The story fleshes itself out on a road trip you wouldn’t want to find yourself backpacking on. Finally playing fair is the degrading world around the dynamic duo. Bloody and cruel intentions, you better watch out if you have hemophobia, children or if you are under the age of 15. That and the characters’ newly found filthy mouths, their actions are justified as and when they cross paths with the people responsible for mutant extinction and try playing God in the name of monetary gains.
The idea with this final chapter was to give this overly used, loved character a send off like no other. Like all of us, director James Mangold understood that, and gave Logan one last shot at redemption. The R rating allowed them to the break ground rules and explore uncharted avenues, focusing on his pure rage and seclusion. Logan’s fearful reputation gave his opponents a reason to walk in the other direction. Moving forward
to a time where there’s more to life than “snikting” things up, he tries to find his way back into the light. Mangold also uses that same shot at redemption wisely for himself, after making a mess of things back with The Wolverine.

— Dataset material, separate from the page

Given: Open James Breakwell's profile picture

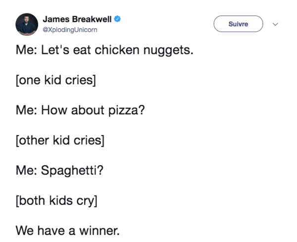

In the wake of this tonal shift were the expectations that come along with any action blockbuster. With the film’s budget being more than marginally lower than its predecessors, we are barely exposed to stylish cinematography and action settings that have lifted many blockbusters and aesthetic films today.
The unembellished feel works in the film’s favor but costs our excitement on occasions with outdated fist fights that probably were a thing a few years ago.
Logan still has time, and Mangold knows it. His adversary in The Wolverine said immortality is a curse, and how true it is. Facing real loss over the course of nearly 200 years, the bearded devil gives up on himself and the prospect of loving again. But his mind and spirit aren’t the only things that are slowing down his ticking clock. (That’s it on that, a reminder that this is a NO SPOILER review). Where there is hopelessness and despair, lies the will to do better and Logan goes full throttle towards what’s most precious to him as he travels with Laura and Xavier.
The X-Men’s winning pitch was mankind’s fearful fascination with mutants. The idea of dreading our own kind who are a little more extraordinary paved way for more comics and eventually, more films. Logan builds up on that and takes everyone to a place where they are almost extinct, apart from the remaining few. One of the best things about the film was seeing them as more of an endangered species that needed to be marveled at.
It only takes two films to realize that James Mangold is a director who uses his past films to levera ge his current stuff. Logan is the movie-child of 3:10 to Yuma and The Wolverine, an epic collection of the best moments in the western and swashbuckling action film. As unfavorable as that may sound, there will be times where you are going to forcefully enjoy some of it, especially if you’ve seen those two films.
With the characters taking themselves more seriously as the plot thickens, Patrick Stewart’s Xavier occasionally clears the air with his one-liners. These infrequent laughs put the reputation of his character at risk unless you have a taste for such acquired comedy. Fortunately, the same cannot be said for the others, especially 12-year-old actress Dafne Keen’s silent Laura, who delivers more through her eyes for nearly two-thirds of the film. Beating the number of onscreen portrayals of a superhero character is Hugh Jackman who has been seen slicing things in 8 films over 17 years!
Through thick and thin, the Oscar-nominated actor has seen things through even when the directors of these films couldn’t.
Being kept out of Marvel’s reach for almost two decades, 20th Century Fox has called finally come to terms with the outcome of its overly milked franchise. The money builder needs a replacement and Ryan Reynolds’ Deadpool is the perfect fit, for now.
Logan has paved an emotionally rocky path for our beloved character that proves to be most fitting. With an emotional farewell to someone we’ve enjoyed watching growing up, writer and director James Mangold has proven that superhero films are worth more than just being action blockbusters. Holding itself amongst other greatly acknowledged film dramas, you best brace yourselves right now if the film wins an Oscar for something other than special effects.